Element lookup records:
** START **
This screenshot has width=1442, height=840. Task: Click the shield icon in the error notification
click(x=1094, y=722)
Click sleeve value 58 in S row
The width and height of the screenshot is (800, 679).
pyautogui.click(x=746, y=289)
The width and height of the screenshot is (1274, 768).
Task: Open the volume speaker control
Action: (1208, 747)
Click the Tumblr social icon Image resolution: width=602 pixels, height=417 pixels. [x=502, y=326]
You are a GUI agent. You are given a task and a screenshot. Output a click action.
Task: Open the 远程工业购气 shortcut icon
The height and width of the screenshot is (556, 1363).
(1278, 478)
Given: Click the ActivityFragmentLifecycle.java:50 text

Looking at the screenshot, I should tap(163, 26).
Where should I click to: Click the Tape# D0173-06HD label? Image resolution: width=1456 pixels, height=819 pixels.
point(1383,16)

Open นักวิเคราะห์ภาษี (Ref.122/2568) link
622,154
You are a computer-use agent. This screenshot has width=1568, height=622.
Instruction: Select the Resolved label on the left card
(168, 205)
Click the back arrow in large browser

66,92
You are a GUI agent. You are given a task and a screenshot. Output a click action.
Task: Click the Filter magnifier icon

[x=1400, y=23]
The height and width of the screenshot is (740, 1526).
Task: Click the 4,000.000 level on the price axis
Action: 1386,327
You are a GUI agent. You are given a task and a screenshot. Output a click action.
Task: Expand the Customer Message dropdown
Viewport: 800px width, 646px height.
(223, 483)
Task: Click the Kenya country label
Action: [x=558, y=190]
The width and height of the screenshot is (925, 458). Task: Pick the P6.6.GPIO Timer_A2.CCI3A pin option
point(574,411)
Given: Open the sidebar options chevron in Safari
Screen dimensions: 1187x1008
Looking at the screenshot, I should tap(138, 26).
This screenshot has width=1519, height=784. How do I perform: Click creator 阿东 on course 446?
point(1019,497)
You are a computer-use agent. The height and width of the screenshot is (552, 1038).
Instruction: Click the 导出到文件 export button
** END **
Exercise objective
Copy out every line of the items above word for word, leaving nothing out and changing nothing.

Problem solution
This screenshot has width=1442, height=840. Task: Click the shield icon in the error notification
click(x=1094, y=722)
Click sleeve value 58 in S row
The width and height of the screenshot is (800, 679).
pyautogui.click(x=746, y=289)
The width and height of the screenshot is (1274, 768).
Task: Open the volume speaker control
Action: (1208, 747)
Click the Tumblr social icon Image resolution: width=602 pixels, height=417 pixels. [x=502, y=326]
You are a GUI agent. You are given a task and a screenshot. Output a click action.
Task: Open the 远程工业购气 shortcut icon
The height and width of the screenshot is (556, 1363).
(1278, 478)
Given: Click the ActivityFragmentLifecycle.java:50 text

Looking at the screenshot, I should tap(163, 26).
Where should I click to: Click the Tape# D0173-06HD label? Image resolution: width=1456 pixels, height=819 pixels.
point(1383,16)

Open นักวิเคราะห์ภาษี (Ref.122/2568) link
622,154
You are a computer-use agent. This screenshot has width=1568, height=622.
Instruction: Select the Resolved label on the left card
(168, 205)
Click the back arrow in large browser

66,92
You are a GUI agent. You are given a task and a screenshot. Output a click action.
Task: Click the Filter magnifier icon

[x=1400, y=23]
The height and width of the screenshot is (740, 1526).
Task: Click the 4,000.000 level on the price axis
Action: 1386,327
You are a GUI agent. You are given a task and a screenshot. Output a click action.
Task: Expand the Customer Message dropdown
Viewport: 800px width, 646px height.
(223, 483)
Task: Click the Kenya country label
Action: [x=558, y=190]
The width and height of the screenshot is (925, 458). Task: Pick the P6.6.GPIO Timer_A2.CCI3A pin option
point(574,411)
Given: Open the sidebar options chevron in Safari
Screen dimensions: 1187x1008
Looking at the screenshot, I should tap(138, 26).
This screenshot has width=1519, height=784. How do I perform: Click creator 阿东 on course 446?
point(1019,497)
You are a computer-use agent. The height and width of the screenshot is (552, 1038).
Instruction: Click the 导出到文件 export button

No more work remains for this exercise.